JOHN P. HASWELL and HASWELL LUKINS for appellant.
FRANK E. DAUGHERTY, Attorney General, and CHARLES F. CREAL, Assistant Attorney General, for appellee.
Affirming.
Appellant, whom we will call the defendant, charged by indictment with having failed to stop and render aid after striking a child with his automobile, was convicted and his punishment fixed at a fine of $250.00 and a jail sentence of thirty days.
On November 12, 1924, a child Mary A. Kennedy, was struck and injured by an automobile at the crossing of Southern parkway and Fairmont avenue, in Louisville, Kentucky. The number of the license plate on this automobile was taken by a man who was passing, and according to him, it was a 1924 Kentucky license, number 187119. This was the number of the license of the defendant's machine.

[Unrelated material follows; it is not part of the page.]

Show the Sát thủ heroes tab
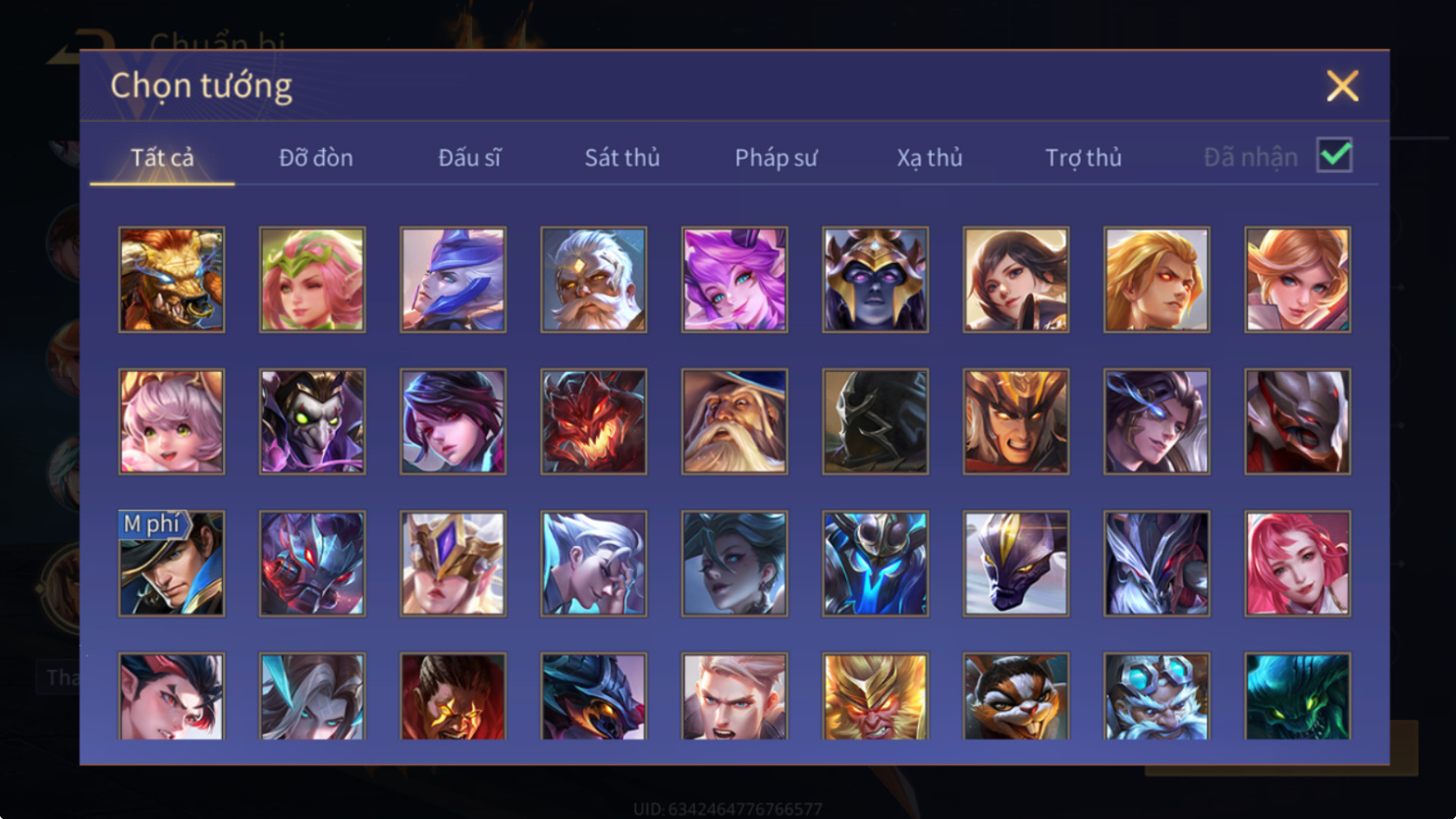The image size is (1456, 819). (x=622, y=157)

Defendant relies upon five alleged errors for reversal. He places his principal reliance upon the failure of the court to sustain his motion in arrest of judgment. The defendant waived arraignment and went to trial without demurring to the indictment. He also waived the production of the indictment and the reading of the same to the jury, as the indictment had been lost, and after the verdict against him, the defendant entered a motion to arrest the judgment because the indictment failed to charge a public offense. The defendant was entitled to know with just what offense he was charged and an indictment that failed to give him that information would be defective, also an indictment that failed to charge a public offense would not support a judgment against defendant, but as he knew that this indictment was lost when he went to trial, and elected to waive arraignment and to allow the trial to continue without any objection on his part then, he waived his right to object to the indictment and he cannot be heard to complain now. The defendant will not be permitted to take his chance on the trial without the indictment in the record and then, after his conviction, seek to arrest the judgment because the indictment failed to charge a public offense. After his trial and conviction, it will be presumed that the indictment charged the offense submitted to the jury in the instructions.

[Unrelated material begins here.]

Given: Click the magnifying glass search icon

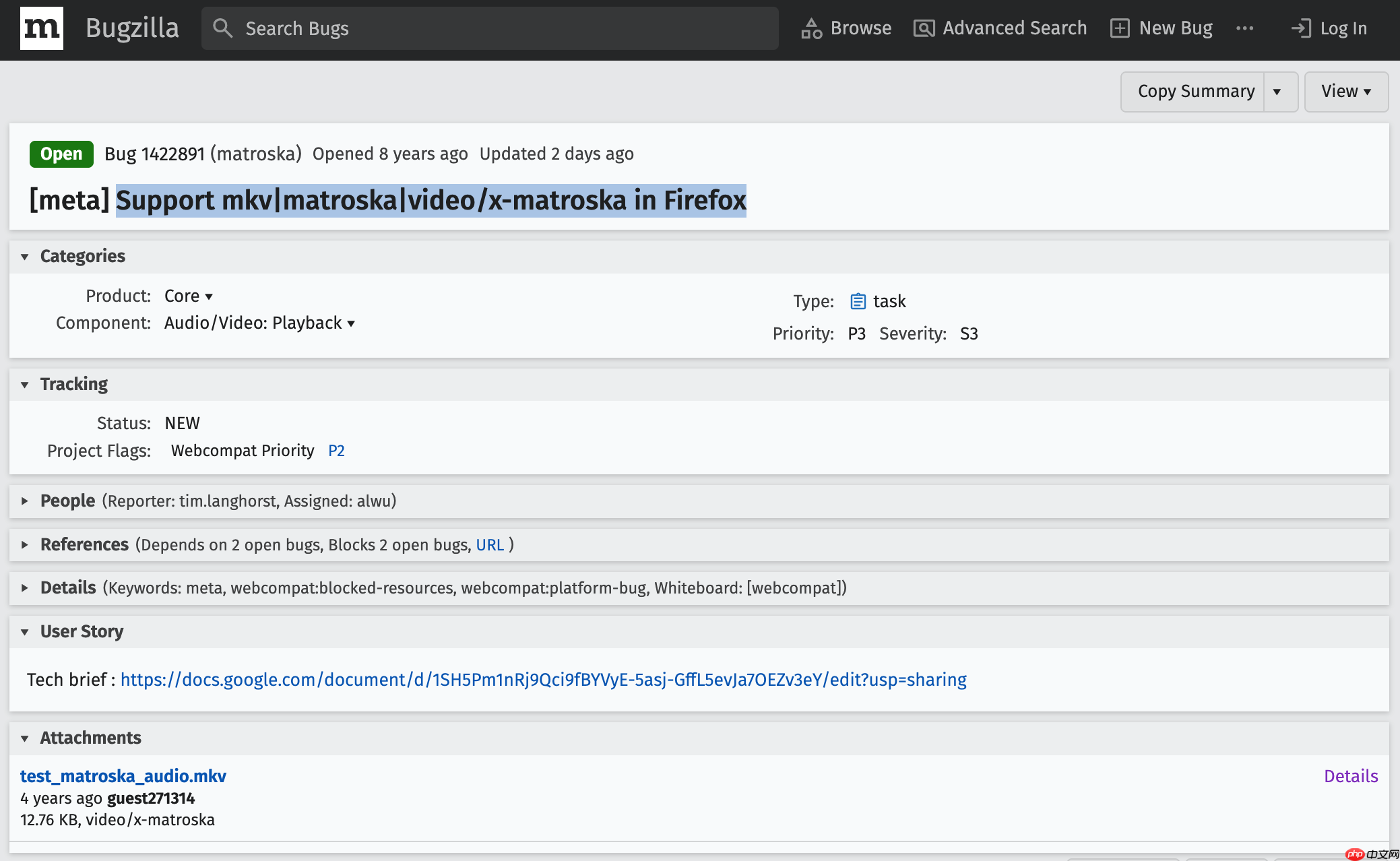Looking at the screenshot, I should (x=223, y=28).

He complains of instruction number two. It is:
"If the jury have a reasonable doubt from the evidence of the defendant's being guilty, he is entitled to in acquittal."
This court has repeatedly written that in giving an instruction as to reasonable doubt, the better practice is to follow the language of section 238 of the Criminal Code, still, the departure from that language in this case was not sufficient to be erroneous.
Defendant admitted passing the place of this accident at about 11:15, but claims that he got to his butcher shop by 11:20 and remained there for two hours. He sought to prove that fact by his butcher, Henry Kettler, but Kettler became excited and confused while on the stand, and his testimony was that the defendant got to his butcher shop at 10:20 and remained there two hours. Thus the jury could not believe the defendant and also his witness. The witness had told the defendant and his counsel before the trial began that the defendant reached his butcher shop at 11:20, as defendant claims, and when the witness swore otherwise, defendant should have asked that the swearing of the jury be set aside and the case postponed. A party surprised cannot go on with his trial and take a chance with the verdict, and, failing of success, seek a new trial for the same ground. Liverpool, c., Ins. Co. v. Wright, et al., 158 Ky. 290, 164 S.W. 952; Sizemore v. Commonwealth, 189 Ky. 46, 224 S.W. 637. The defendant made no such motion, but allowed his trial to continue, and this claim of surprise was first set up in his motion and grounds for new trial, which was too late. Lewis v. Commonwealth, 190 Ky. 160, 227 S.W. 149; Wages v. Commonwealth, 192 Ky. 487, 233 S.W. 1044.
The next error alleged is that the court permitted the injured child to be taken to the witness stand and permitted the doctor to point out on her body places where she was injured, and that the presence of this crippled child, walking on crutches, had a tendency to prejudice the jury against him. The gravamen of this offense consisted in striking and injuring the child and driving away without giving aid. It made no difference in the degree of the offense how much or how little the child was injured; but the defendant allowed this evidence to be offered without making objection to it, and the first objection to this child's appearance before the jury was made in his motion and grounds for new trial. This was too late. Thompson v. Commonwealth, 122 Ky. 501, 91 S.W. 701, 28 R. 737; Finney v. Commonwealth, 190 Ky. 536, 227 S.W. 999.
His final contention is that the verdict is not sustained by the evidence. The traffic officer on duty was unable to identify the defendant or his car. Auburn Bruce, who happened to be approaching the crossing from the opposite direction, saw the accident and took the number of the car. He testified that the number was 187119.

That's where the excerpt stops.